For a while it looked as if Malick might be going back into hibernation, but he returned seven years later in 2005 with The New World, a portrait of John Smith and Pocahontas. Like The Thin Red Line before it, The New World baffled audiences and critics when it was initially released, but has since been acclaimed by critics as one of the best films of the 2000s. Six years later, Malick released his fifth film, The Tree of Life, a film about three boys growing up in 1950s Texas, which featured a much-discussed sequence involving the creation of the universe. It was met with critical acclaim on its release, and won the Palme d'Or at the Cannes Film Festival. The Tree of Life is the turning point in Malick's career in that it marked the start of his current and most prolific phase. Between 1970-2009, he had made four features. Between 2010-2017 he put out five films, outmatching his former output in less than a decade. Of course given the uncertain nature of independent film-making and Malick's history of dropping off the radar, no one can be sure how long this will last. He has also become a more public figure, appearing at film festivals and giving interviews, when before he had a reputation for being more aloof than Stanley Kubrick.


Tropes that describe Malick's films:

  • All-Star Cast: invoked It's a testament to Malick's talent as a filmmaker that he is able to attract many top names to his films - the list of actors interested in appearing in The Thin Red Line reads like a Who's Who of It Hollywood Players. The films themselves include stars such as Richard Gere, John Travolta, Adrien Brody and more recently Colin Farrell, Christian Bale, Brad Pitt and Sean Penn (who, during the casting for The Thin Red Line, straight up told Malick "Give me a dollar and tell me where to show up")
  • Billing Displacement: invoked Especially common in his latter three films. Actors with high billing often have roles that are little more than cameos.
  • Blade-of-Grass Cut: Pretty common throughout all of his films.

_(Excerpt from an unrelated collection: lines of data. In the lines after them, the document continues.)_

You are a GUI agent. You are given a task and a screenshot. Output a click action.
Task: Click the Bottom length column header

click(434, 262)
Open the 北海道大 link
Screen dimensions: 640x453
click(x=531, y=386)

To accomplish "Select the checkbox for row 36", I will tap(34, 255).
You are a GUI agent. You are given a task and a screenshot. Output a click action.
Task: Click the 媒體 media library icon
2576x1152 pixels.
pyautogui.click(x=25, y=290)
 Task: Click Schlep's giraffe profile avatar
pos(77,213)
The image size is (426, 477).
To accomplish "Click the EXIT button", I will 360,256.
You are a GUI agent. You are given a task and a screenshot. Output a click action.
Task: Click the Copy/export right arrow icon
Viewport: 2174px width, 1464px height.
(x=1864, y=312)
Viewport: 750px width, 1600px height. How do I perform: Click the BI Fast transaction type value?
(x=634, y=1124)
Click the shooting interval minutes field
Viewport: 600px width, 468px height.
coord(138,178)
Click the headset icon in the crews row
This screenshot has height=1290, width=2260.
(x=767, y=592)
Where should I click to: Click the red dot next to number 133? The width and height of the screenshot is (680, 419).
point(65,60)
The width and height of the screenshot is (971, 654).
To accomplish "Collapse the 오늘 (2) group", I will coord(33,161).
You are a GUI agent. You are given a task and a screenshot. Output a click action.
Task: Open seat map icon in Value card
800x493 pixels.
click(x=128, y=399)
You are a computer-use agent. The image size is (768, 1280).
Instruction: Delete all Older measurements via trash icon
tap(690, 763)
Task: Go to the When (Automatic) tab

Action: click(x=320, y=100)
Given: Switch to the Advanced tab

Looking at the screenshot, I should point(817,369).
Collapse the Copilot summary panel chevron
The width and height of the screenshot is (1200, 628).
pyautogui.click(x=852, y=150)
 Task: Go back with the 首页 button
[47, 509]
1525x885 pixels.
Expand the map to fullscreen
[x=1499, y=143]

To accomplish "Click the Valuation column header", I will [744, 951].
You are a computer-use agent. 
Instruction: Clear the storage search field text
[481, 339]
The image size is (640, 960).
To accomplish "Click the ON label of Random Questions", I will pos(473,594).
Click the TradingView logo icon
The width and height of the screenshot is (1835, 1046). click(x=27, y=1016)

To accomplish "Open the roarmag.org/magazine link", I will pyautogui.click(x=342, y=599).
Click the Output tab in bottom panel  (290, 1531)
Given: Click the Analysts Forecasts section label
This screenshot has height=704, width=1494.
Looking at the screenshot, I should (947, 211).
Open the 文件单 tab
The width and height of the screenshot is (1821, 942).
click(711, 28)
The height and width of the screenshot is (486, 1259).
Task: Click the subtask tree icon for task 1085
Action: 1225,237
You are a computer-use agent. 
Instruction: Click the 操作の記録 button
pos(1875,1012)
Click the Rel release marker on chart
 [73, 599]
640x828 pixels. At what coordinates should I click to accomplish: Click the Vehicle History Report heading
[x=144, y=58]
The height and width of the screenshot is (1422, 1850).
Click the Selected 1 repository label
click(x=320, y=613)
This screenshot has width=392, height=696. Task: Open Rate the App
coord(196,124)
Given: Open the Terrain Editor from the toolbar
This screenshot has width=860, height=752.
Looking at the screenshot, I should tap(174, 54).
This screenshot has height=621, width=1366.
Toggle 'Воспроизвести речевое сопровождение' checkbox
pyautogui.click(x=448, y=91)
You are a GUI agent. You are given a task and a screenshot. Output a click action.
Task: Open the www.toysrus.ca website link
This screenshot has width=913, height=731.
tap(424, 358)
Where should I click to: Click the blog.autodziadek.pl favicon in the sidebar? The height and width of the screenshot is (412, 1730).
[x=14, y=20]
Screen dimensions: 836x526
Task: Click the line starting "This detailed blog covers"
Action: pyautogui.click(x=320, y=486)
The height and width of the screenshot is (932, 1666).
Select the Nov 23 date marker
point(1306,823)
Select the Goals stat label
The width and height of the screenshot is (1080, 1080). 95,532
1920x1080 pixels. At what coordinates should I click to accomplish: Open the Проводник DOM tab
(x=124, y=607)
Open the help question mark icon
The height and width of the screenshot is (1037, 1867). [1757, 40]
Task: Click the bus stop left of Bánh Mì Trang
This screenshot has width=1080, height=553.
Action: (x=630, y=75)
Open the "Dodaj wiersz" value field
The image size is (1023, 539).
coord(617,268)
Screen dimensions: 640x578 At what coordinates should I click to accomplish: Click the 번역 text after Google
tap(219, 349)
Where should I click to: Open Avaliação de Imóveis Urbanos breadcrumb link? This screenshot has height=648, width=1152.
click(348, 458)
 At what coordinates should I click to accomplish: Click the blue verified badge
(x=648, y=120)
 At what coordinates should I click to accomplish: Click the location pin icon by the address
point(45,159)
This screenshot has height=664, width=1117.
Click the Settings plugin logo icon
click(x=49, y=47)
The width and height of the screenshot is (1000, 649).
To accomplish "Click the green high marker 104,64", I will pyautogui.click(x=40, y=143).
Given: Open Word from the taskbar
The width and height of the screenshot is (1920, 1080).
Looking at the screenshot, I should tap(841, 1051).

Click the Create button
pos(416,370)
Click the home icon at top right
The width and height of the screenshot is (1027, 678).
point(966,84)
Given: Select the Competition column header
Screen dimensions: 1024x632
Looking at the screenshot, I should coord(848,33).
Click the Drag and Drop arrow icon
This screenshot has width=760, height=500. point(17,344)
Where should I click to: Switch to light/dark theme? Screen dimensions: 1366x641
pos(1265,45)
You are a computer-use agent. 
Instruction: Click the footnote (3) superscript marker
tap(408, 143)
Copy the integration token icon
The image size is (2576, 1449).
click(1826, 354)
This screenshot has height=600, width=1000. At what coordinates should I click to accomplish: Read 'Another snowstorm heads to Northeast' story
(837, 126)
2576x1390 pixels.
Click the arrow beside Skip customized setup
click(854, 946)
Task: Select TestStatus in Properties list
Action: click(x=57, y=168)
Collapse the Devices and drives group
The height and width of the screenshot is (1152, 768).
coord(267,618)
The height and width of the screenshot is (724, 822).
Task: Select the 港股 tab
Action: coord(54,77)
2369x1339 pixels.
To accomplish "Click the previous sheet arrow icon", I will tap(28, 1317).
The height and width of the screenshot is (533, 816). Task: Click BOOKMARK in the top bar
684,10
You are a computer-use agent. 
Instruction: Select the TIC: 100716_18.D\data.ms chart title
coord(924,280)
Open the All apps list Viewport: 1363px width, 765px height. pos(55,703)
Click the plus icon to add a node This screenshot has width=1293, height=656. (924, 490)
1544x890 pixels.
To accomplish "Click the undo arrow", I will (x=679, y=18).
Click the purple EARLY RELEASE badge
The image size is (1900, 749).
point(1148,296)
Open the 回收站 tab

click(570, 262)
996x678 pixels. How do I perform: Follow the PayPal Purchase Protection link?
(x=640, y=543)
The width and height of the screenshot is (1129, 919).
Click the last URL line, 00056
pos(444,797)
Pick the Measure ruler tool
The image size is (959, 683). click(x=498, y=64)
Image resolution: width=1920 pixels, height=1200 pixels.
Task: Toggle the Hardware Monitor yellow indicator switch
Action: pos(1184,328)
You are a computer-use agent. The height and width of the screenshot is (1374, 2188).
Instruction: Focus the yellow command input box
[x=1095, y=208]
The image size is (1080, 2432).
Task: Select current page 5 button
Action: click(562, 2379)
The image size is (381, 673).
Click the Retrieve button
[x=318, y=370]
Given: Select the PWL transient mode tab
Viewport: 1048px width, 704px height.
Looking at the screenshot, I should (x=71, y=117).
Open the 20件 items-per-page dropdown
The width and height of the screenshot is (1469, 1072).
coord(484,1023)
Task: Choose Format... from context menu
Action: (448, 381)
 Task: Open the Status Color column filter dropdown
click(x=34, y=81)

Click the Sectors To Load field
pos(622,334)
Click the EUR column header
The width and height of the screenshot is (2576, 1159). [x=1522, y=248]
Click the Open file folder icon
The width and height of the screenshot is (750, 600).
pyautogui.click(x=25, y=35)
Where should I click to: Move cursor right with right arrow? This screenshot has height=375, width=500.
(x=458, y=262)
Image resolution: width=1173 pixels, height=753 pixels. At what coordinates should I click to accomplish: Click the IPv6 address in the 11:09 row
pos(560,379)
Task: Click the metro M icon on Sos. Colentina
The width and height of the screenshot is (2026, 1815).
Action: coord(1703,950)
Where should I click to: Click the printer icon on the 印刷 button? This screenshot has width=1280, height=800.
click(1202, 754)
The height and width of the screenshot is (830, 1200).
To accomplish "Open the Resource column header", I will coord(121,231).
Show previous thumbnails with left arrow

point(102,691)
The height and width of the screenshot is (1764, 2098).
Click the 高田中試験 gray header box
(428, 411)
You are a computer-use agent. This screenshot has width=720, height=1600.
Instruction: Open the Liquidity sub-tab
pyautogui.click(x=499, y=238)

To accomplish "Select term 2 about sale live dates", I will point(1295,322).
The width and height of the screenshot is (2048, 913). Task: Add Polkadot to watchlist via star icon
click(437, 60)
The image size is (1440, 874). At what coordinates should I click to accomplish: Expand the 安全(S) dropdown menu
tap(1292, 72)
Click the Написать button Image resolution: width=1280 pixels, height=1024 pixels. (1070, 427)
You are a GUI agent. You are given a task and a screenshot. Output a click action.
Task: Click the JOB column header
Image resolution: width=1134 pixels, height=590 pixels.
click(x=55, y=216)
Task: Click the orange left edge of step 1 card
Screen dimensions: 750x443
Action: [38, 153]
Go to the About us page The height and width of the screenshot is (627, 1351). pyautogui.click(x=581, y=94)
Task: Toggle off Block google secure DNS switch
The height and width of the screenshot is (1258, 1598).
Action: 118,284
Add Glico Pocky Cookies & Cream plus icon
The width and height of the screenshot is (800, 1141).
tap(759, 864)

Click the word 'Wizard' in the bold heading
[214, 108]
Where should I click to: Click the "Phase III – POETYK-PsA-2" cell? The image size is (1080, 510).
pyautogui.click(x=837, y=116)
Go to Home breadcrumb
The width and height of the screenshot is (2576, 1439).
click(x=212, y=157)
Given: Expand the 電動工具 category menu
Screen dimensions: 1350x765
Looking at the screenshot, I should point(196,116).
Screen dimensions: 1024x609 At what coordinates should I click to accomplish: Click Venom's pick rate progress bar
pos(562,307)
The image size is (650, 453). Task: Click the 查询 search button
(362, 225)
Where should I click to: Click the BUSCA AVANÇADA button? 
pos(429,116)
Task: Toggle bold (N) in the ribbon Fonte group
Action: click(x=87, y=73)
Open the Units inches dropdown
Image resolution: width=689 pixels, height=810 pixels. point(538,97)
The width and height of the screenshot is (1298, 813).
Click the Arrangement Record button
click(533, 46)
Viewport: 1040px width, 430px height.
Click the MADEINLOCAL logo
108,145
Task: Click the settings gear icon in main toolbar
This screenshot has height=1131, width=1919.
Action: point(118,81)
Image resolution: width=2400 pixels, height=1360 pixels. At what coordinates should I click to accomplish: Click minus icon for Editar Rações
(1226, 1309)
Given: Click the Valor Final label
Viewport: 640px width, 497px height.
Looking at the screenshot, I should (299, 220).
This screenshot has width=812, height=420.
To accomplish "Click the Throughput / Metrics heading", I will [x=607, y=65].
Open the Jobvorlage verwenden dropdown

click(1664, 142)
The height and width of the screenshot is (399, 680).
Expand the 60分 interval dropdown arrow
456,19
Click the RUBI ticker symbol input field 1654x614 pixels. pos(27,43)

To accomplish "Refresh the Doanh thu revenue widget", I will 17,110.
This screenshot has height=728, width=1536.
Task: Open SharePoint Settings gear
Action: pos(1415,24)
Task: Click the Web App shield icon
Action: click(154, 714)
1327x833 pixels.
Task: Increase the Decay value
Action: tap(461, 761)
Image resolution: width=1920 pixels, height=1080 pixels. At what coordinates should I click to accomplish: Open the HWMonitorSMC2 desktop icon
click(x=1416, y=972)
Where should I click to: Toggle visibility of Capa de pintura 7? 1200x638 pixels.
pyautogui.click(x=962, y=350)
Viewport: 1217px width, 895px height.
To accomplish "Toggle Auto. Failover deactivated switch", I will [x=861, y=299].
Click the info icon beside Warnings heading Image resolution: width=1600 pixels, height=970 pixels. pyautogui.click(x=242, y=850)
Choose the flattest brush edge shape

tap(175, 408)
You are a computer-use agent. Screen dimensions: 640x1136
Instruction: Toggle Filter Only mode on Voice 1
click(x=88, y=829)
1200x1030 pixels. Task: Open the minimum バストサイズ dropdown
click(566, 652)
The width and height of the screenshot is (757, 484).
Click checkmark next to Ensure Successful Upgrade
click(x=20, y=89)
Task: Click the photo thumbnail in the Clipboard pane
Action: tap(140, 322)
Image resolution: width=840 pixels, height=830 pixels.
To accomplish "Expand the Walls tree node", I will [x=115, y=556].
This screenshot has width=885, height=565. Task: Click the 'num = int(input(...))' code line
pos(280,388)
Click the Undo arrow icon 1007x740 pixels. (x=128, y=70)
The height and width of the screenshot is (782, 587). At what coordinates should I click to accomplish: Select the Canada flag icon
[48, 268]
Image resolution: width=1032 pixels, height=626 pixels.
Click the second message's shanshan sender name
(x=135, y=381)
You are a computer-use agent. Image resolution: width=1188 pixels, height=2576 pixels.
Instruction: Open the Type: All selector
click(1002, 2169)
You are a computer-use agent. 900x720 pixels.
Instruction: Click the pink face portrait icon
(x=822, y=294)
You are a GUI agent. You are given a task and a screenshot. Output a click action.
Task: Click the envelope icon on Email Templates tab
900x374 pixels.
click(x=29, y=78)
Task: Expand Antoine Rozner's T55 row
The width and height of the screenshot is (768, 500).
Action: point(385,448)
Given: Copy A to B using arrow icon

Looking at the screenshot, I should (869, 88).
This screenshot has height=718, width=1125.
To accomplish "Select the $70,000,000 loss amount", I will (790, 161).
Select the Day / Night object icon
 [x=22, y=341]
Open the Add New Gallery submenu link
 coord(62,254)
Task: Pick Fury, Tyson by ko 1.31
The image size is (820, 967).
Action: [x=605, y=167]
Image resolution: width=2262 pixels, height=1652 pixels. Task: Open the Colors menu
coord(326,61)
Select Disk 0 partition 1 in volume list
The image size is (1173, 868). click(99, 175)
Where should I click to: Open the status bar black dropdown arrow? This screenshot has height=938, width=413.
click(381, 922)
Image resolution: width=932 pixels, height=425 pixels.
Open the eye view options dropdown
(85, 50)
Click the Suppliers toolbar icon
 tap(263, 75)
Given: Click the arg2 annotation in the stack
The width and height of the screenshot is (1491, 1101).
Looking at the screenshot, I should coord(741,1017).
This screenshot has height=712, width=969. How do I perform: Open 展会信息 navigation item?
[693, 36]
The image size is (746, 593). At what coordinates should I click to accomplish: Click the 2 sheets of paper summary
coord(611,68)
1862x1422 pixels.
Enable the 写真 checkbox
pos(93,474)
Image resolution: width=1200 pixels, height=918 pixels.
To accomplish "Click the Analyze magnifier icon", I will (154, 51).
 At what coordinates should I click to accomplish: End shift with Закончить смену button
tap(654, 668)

  • Bunny-Ears Lawyer: Malick has a wildly unconventional approach to filmmaking that pays dividends. Thomas Lennon's experience working on Knight of Cups is recounted in this article.
    Lennon: Is this how it goes?
    Christian Bale: Yeah.
    Lennon: Every day?
    Bale: Yeah.
    Lennon: How long have you been doing this?
    Bale: This is, like, day 25.
  • Central Theme: His films focus on themes of individual transcendence, nature, and the conflict between reason and instinct.
  • Cool Old Guy: He's often been described as such and the rare public appearances he makes seem to confirm it.
  • Deleted Role: invoked He is notorious for cutting actors out of his movies, or reducing their screen time to the point of insignificance, as he shapes his films as he is making them:
  • Descended Creator: invoked Played a bit part in Badlands when the actor hired for the part didn't show up.
  • Development Hell: invoked He takes a very, very long time to work on his projects (most famously taking a twenty-year break between Days of Heaven and The Thin Red Line), although lately he has been picking up the pace
  • Doing It for the Art: invoked His whole career. Malick is independently wealthy (on account of family involvement in the oil business), and doesn't have to make movies to make his living, and when he does he prefers working as an uncredited script-doctor instead of directing projects he's not interested in. This also explains the lengthy production (and post-production) periods of his films, and the lengthy gaps between them.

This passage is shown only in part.